● **What to produce**: Convert the stretch from the line containing "You are a GUI" through the last line into a JSON list of strings, one string per line. Skip blank lines and leave out the pictures.

● **Listed records**:

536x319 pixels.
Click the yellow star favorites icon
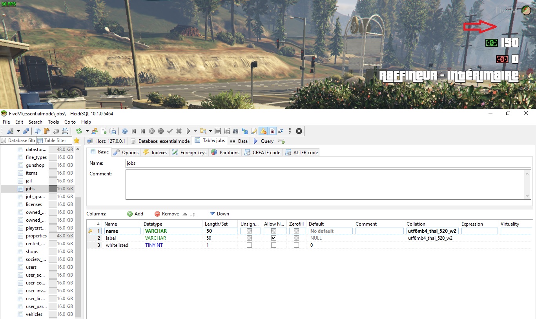[77, 140]
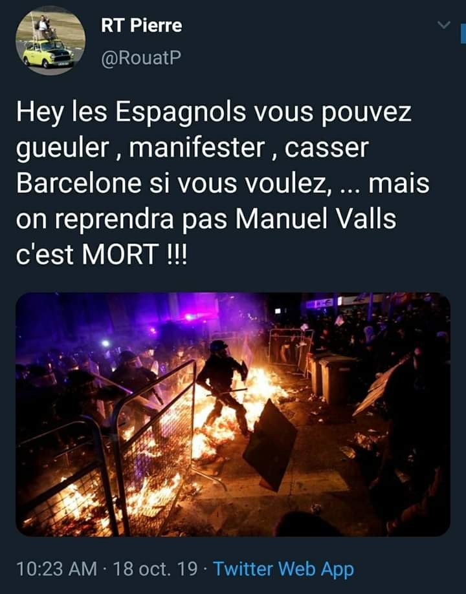
Task: Select the 18 oct. 19 date
Action: tap(155, 569)
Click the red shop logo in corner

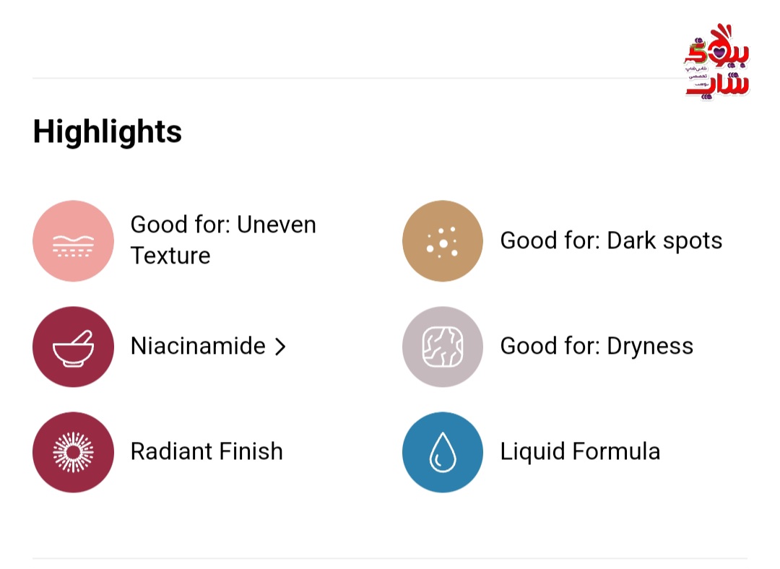(717, 61)
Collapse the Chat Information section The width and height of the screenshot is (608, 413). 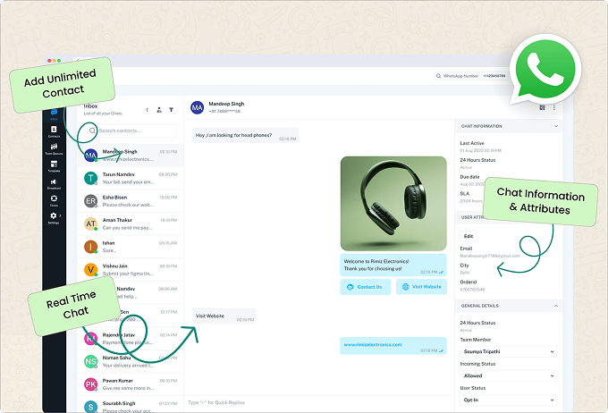pyautogui.click(x=557, y=126)
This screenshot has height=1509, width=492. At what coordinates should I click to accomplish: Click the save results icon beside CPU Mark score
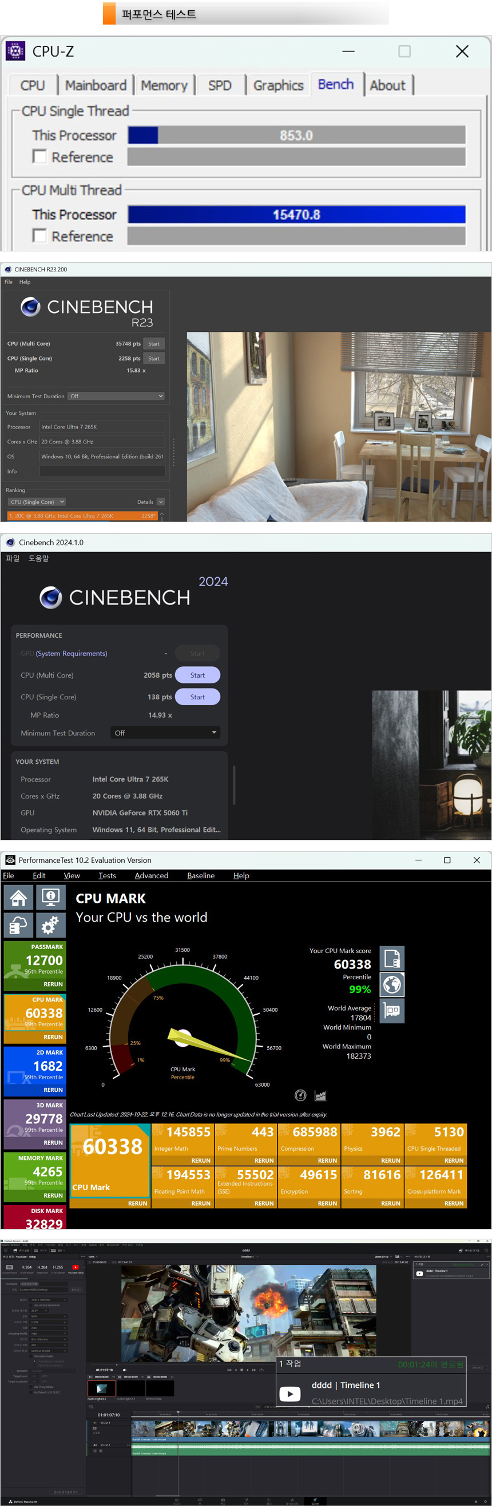coord(392,958)
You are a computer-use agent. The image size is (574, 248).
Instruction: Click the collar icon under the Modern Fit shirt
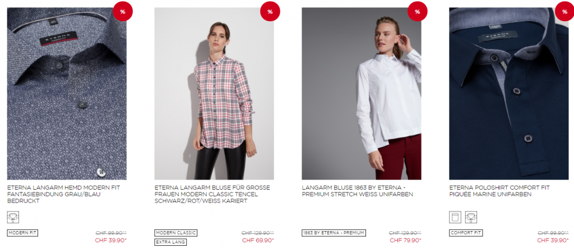click(x=13, y=217)
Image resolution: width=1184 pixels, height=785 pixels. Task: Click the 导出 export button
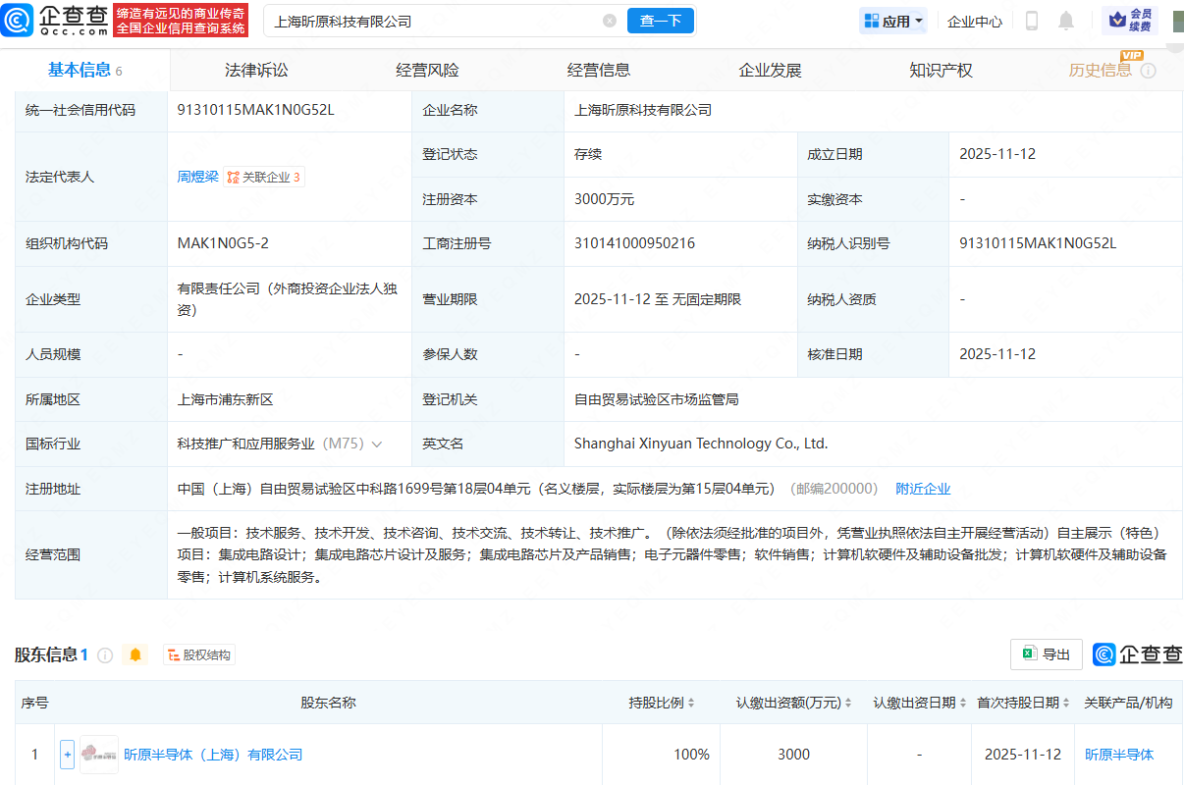tap(1047, 654)
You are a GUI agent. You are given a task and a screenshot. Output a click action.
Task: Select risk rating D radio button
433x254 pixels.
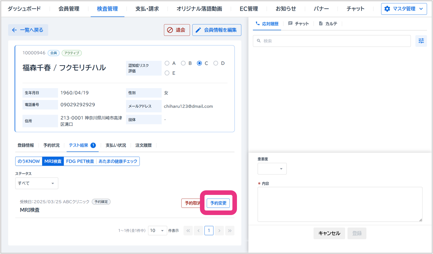(x=216, y=63)
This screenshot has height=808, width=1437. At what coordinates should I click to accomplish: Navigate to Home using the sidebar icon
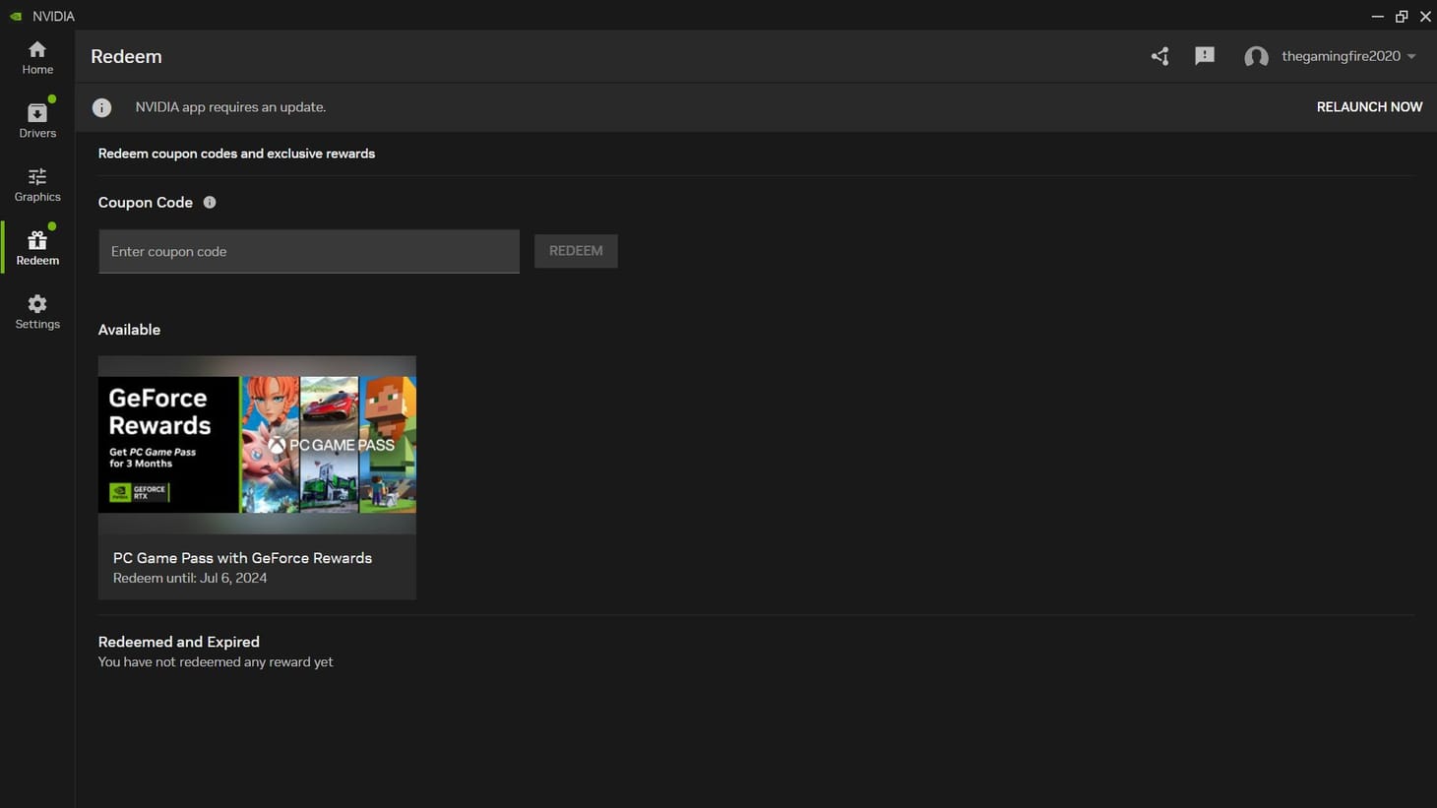[x=36, y=47]
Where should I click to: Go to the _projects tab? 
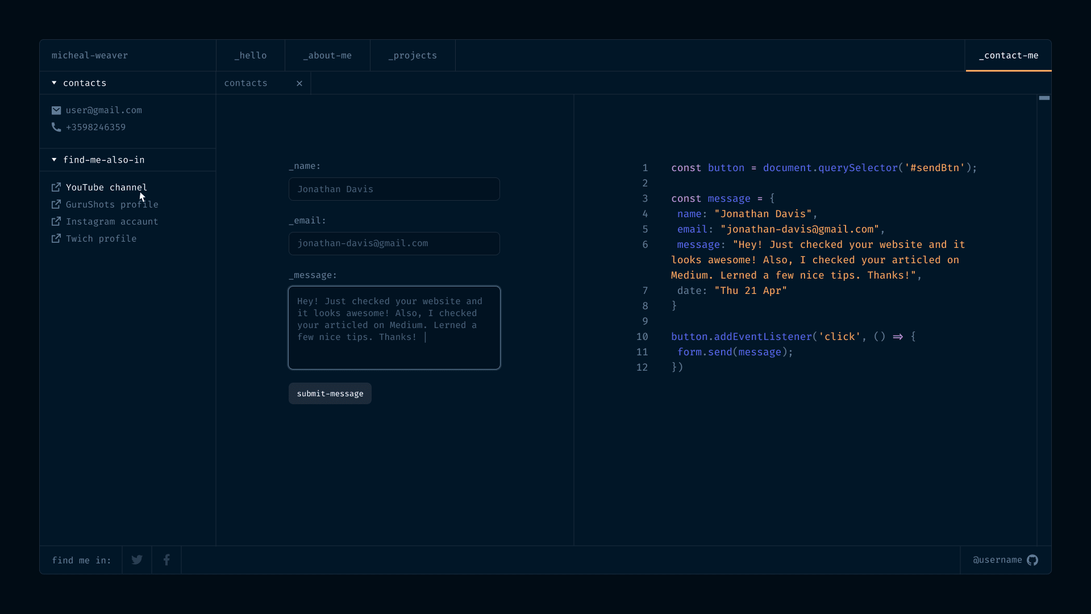tap(413, 56)
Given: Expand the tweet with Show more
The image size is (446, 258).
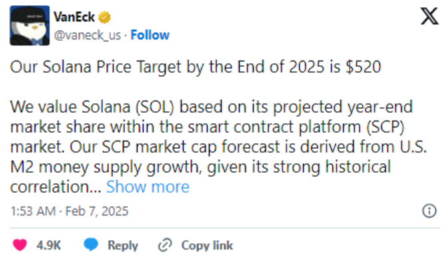Looking at the screenshot, I should coord(148,187).
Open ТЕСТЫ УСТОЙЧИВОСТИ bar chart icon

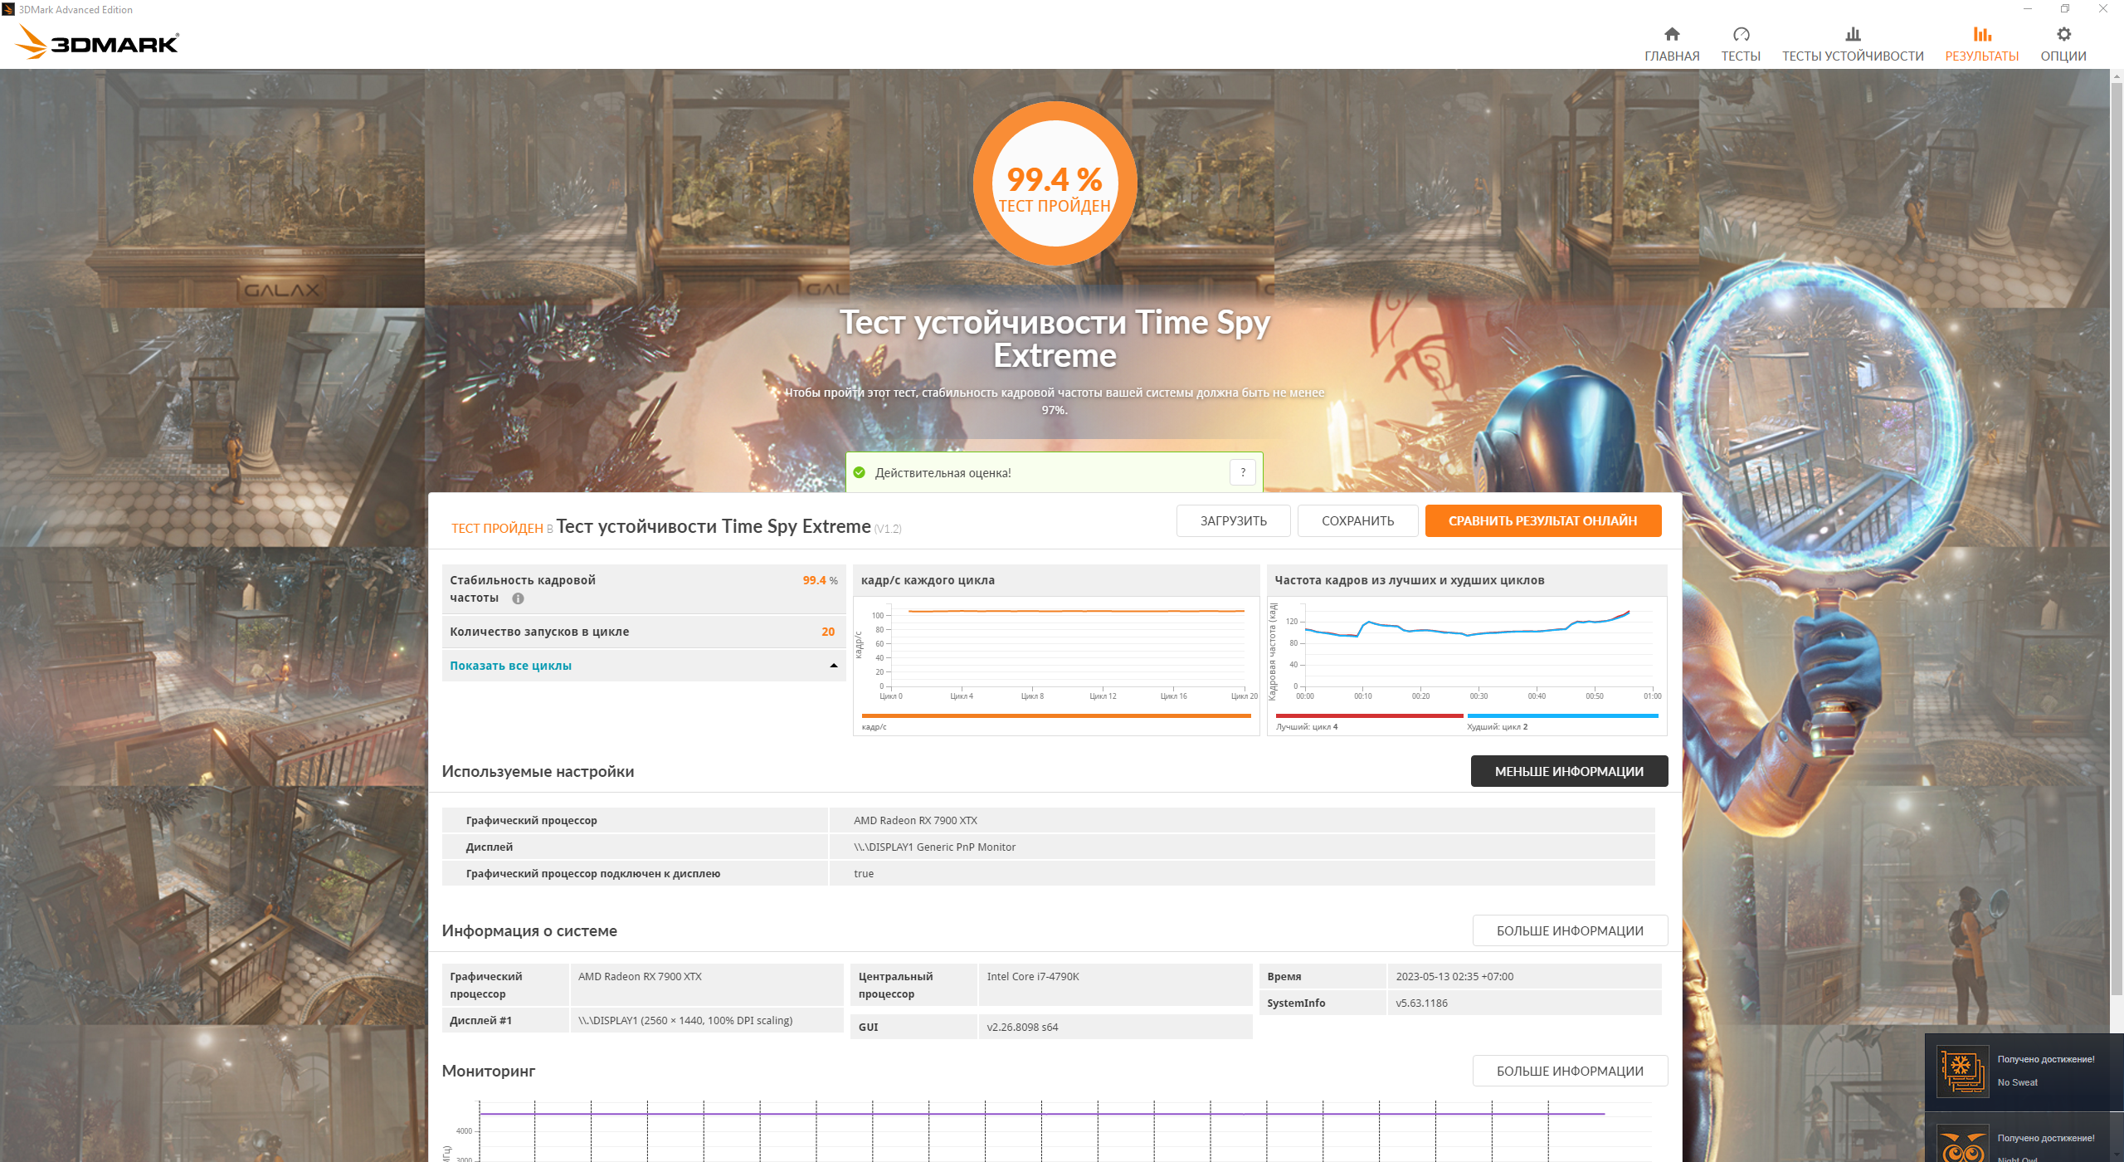(1852, 34)
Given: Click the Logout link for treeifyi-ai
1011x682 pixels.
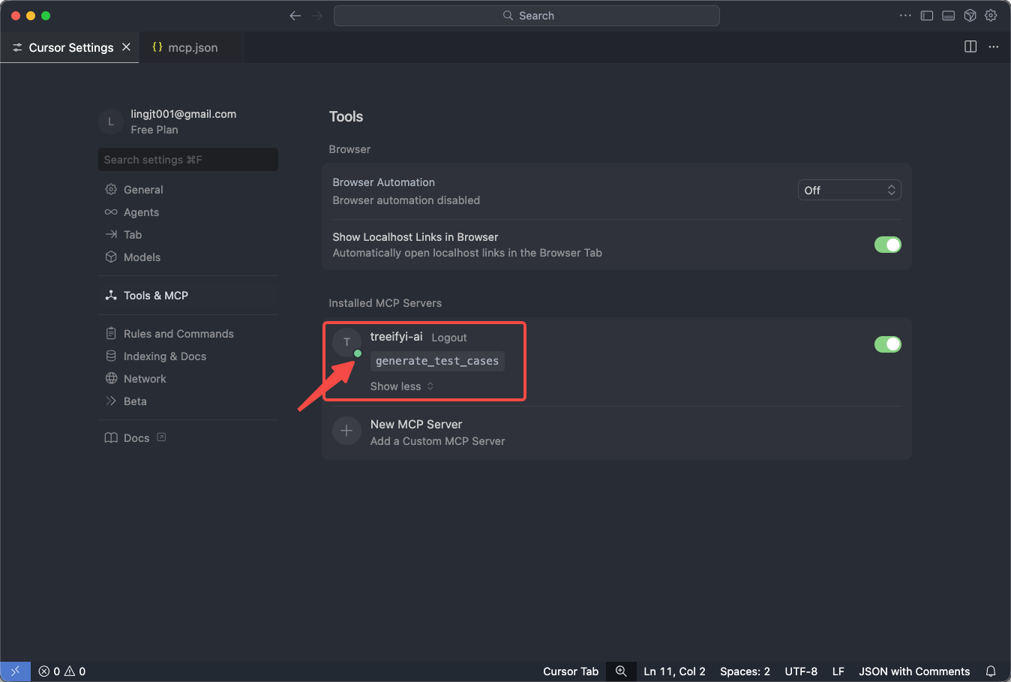Looking at the screenshot, I should point(449,338).
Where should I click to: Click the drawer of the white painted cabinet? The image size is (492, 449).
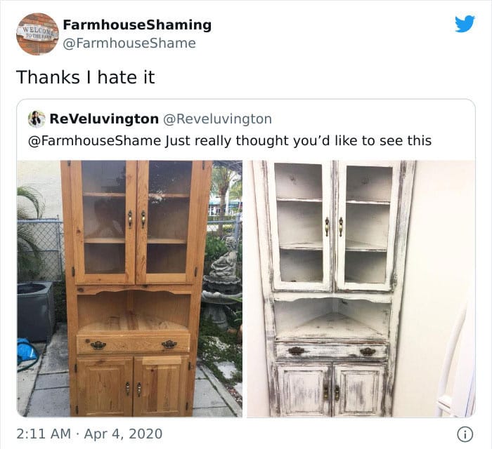(332, 351)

● **Solution to this task**:
[
  "You are a GUI agent. You are given a task and a screenshot. Output a click action.",
  "Task: Select risk rating D radio button",
  "433x254 pixels.",
  "(x=216, y=63)",
  "This screenshot has height=808, width=1437. At what coordinates should I click to accomplish: Navigate to Home using the sidebar icon",
  "[x=36, y=47]",
  "Where should I click to: Go to the _projects tab? ",
  "tap(413, 56)",
  "Given: Expand the tweet with Show more",
  "The image size is (446, 258).",
  "Looking at the screenshot, I should coord(148,187).",
  "Open ТЕСТЫ УСТОЙЧИВОСТИ bar chart icon",
  "(1852, 34)",
  "Given: Click the Logout link for treeifyi-ai",
  "1011x682 pixels.",
  "Looking at the screenshot, I should point(449,338).",
  "Where should I click to: Click the drawer of the white painted cabinet? The image size is (492, 449).",
  "(332, 351)"
]